● **ÜBUNGSZIEL**
Führen Sie den Zeitungstext über das Buch „Der Alte Markt von Potsdam“ im Anschluss an seinen letzten Satz weiter.

Das Haus Alter Markt 12, in dem sich diese Wohnung befand, gibt es heute nicht mehr. Es stand hinter der Nikolaikirche, ungefähr dort, wo sich jetzt das Freigelände des Staudenhofs erstreckt. In dem gerade erschienenen Buch „Der Alte Markt von Potsdam“ wird die Geschichte dieses Hauses und seiner Bewohner – ebenso wie die Historie anderer früherer und jetziger Gebäude am Alten Markt – aus dem Strom der Geschichte an die Oberfläche geholt. Mit diesem 232 Seiten starken, reich bebilderten Werk ist dem Potsdamer Historiker Tobias Büloff ein lebendiges Panorama vergangener Jahrhunderte gelungen. Keine archivarische Schwere muss der Leser fürchten. Erwarten darf er eine leicht lesbare Reise in die Vergangenheit. Eine Rückschau, die zugleich mit unzähligen Details aus der Stadtgeschichte und dem Leben der einstigen Bewohner am Alten Markt aufwartet.

Eine Fundgrube für Büloff, der hauptberuflich im Kulturamt Potsdams arbeitet, waren die Grundakten im brandenburgischen Landeshauptarchiv. Hier fanden sich zu den einzelnen Grundstücken wertvolle Informationen, zum Beispiel aus Testamenten. Im Potsdamer Stadtarchiv sah der Historiker zudem die Bauakten der betreffenden Gebäude ein. Er habe bei seinen Recherchen mehr Material vorgefunden als zuvor von ihm vermutet, sagt Büloff. Es sei sogar so viel Schriftgut aus vergangenen Zeiten vorhanden, dass er bei seiner Recherche gar nicht alles komplett ausgewertet habe. Auch die Forschungen von Hans Kania, jenem bekannten Stadthistoriker aus der ersten Hälfte des 20. Jahrhunderts, hat Büloff genutzt.

● **QUELLENAUSZUG**
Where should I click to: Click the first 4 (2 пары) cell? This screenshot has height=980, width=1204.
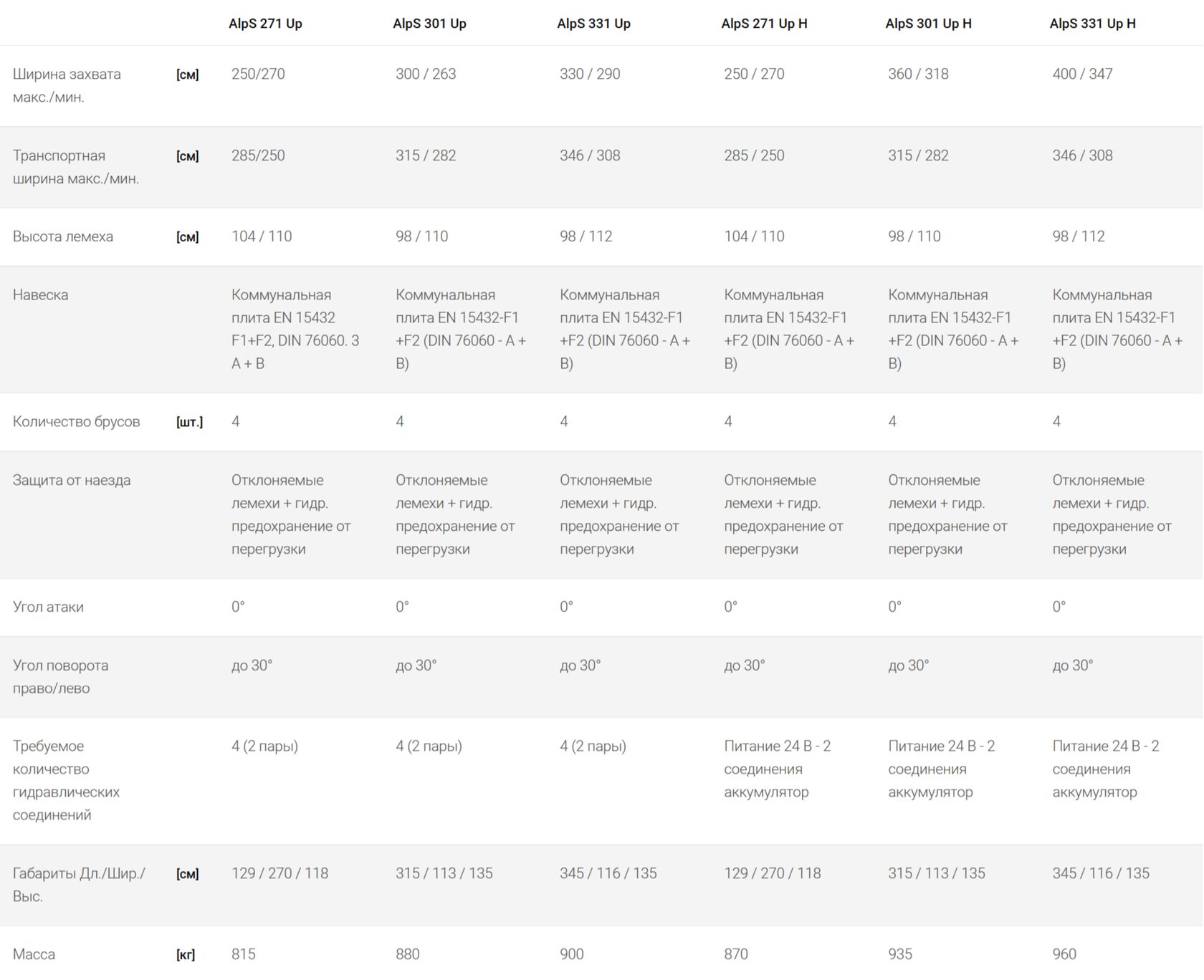click(264, 746)
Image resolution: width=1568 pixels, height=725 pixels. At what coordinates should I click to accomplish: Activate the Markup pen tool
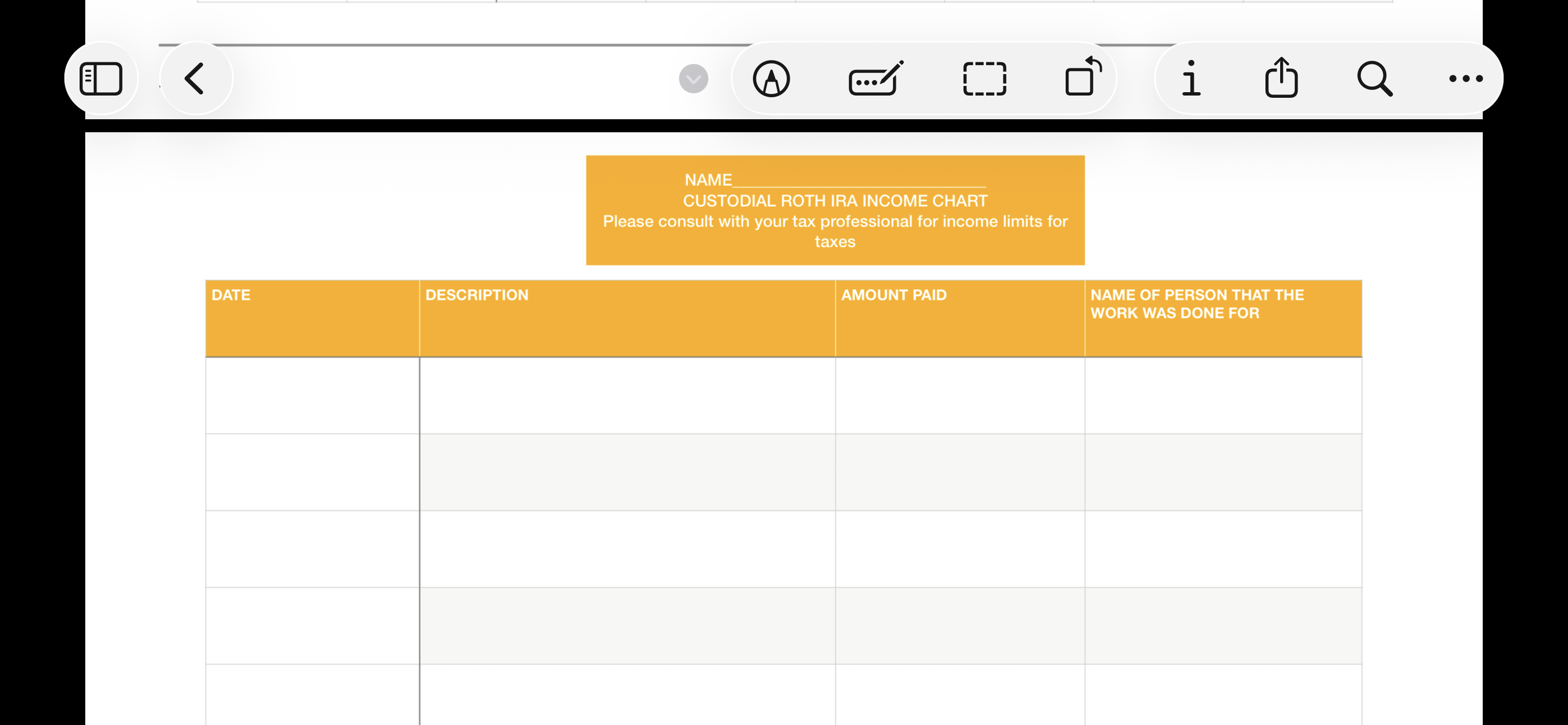pyautogui.click(x=771, y=79)
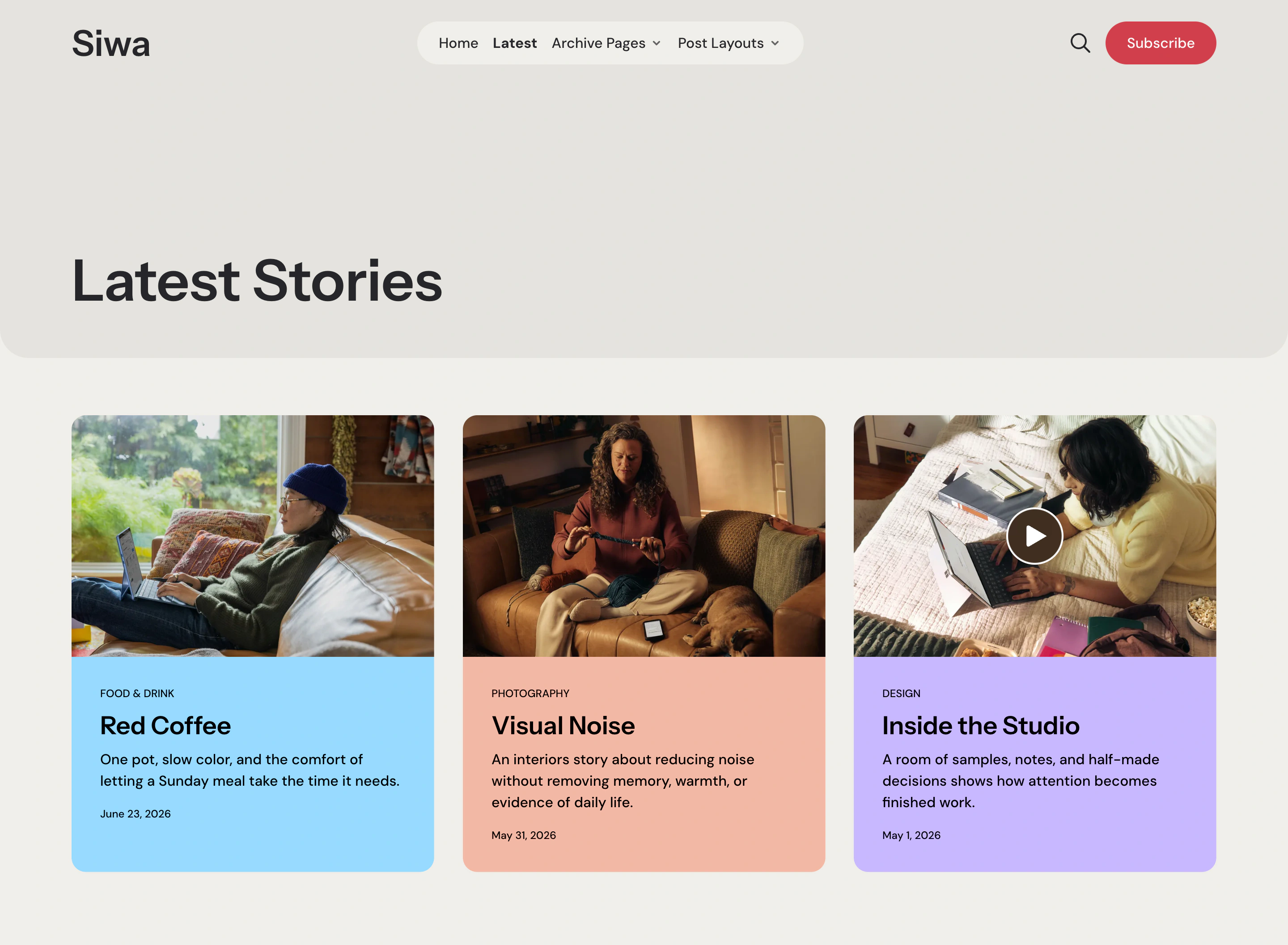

● **ENDGÜLTIGE LÖSUNG**
In dem neuen Werk stehen die Menschen im Vordergrund. „Überrascht hat mich, dass man sehr gut die Bewohnerstruktur rekonstruieren kann“, sagt Büloff. Den familiären Höhen und Tiefen, dem Treiben der Händler und Handwerker in den Häusern spürt der Autor nach. Eine Architekturgeschichte des Alten Marktes ist das Buch hingegen eher weniger. Aber das, so Büloff, soll es auch gar nicht sein. Dennoch bekommt der Leser durchaus eine Menge an Informationen über die Gebäude und ihre Entstehung. Verdienstvoll ist, dass sich der Historiker auch in Wort und Bild mit den italienischen Vorbildern mehrerer Häuser in der Humboldtstraße befasst. Etwas zweifelhaft erscheint hingegen der Hinweis Büloffs, das vor wenigen Jahren errichtete Gebäude in der Humboldtstraße 1/2 – also das erste Haus von der Langen Brücke aus gesehen – nehme die Kubatur des früheren Palasthotels auf. Hatte man sich doch bei den Plänen für die Neubebauung an der Alten Fahrt dafür entschieden, den wilhelminischen Protzbau als Vorbild gewissermaßen an die Leine zu legen. Das heute dort stehende Haus wurde im Vergleich zum früheren Hotel mehrere Meter von der Straßenfront zurückgesetzt. Und es sollte etwas zierlicher ausfallen als der Vorgängerbau.

Der Alte Markt war über Jahrhunderte so etwas wie das Wohnzimmer Potsdams. Heute ist er es in den Augen vieler Menschen wohl wieder. Jedenfalls gebührt ihm große Aufmerksamkeit. Das prominenteste Gebäude am Platze ist sicherlich der Landtag in der nachgebauten Schlosshülle. Bereits im Vorwort lässt Büloff den Leser jedoch wissen, dass er die Geschichte dieses Baus in seinem Buch nicht ausführlich betrachtet, da es hierzu bereits genügend Literatur gebe.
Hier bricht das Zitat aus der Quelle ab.